**Instructions for the task:** When you reach the line with "Instruction: Open the", start repeating the lines exactly and keep going to the end of the records, but drop every picture.

(Stored records)
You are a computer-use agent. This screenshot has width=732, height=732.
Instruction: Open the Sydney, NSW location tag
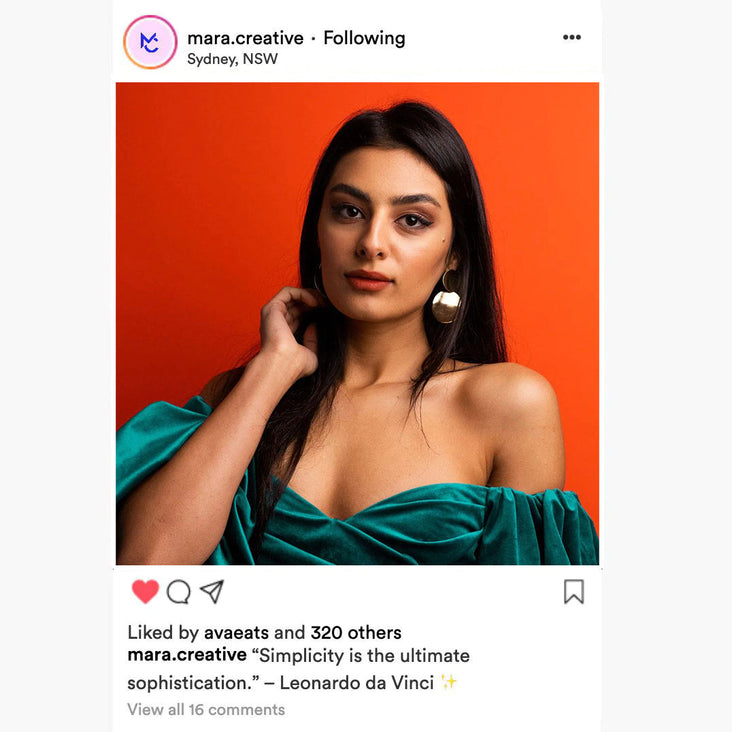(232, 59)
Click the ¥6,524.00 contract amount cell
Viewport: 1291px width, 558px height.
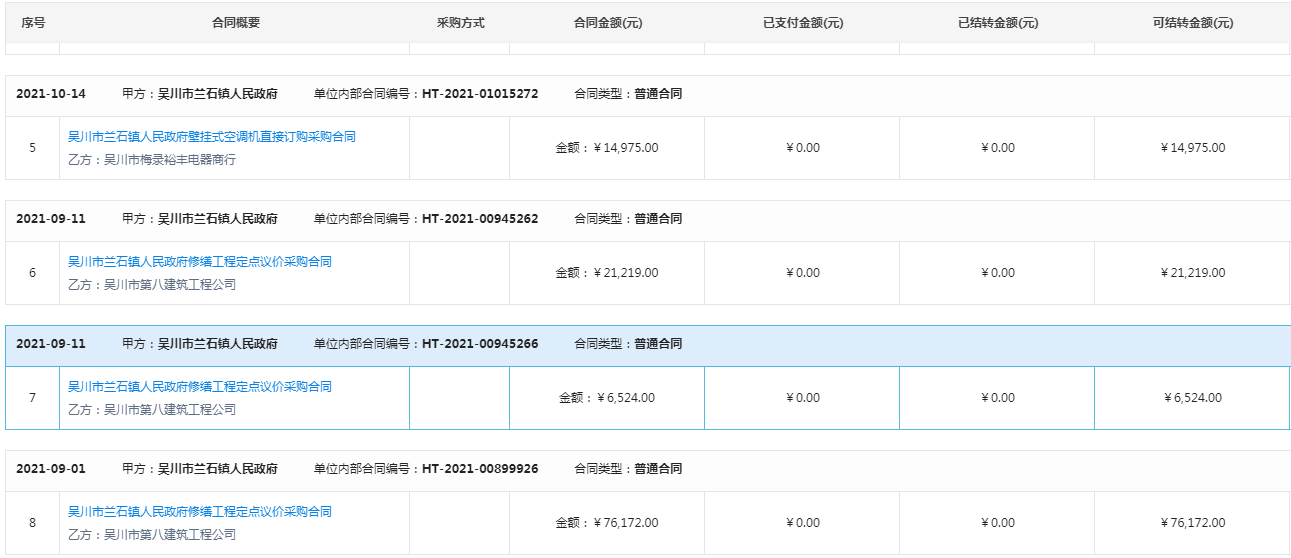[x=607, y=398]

**Written solution:**
Instruction: Open the Sydney, NSW location tag
(232, 59)
Click the ¥6,524.00 contract amount cell
Viewport: 1291px width, 558px height.
[x=607, y=398]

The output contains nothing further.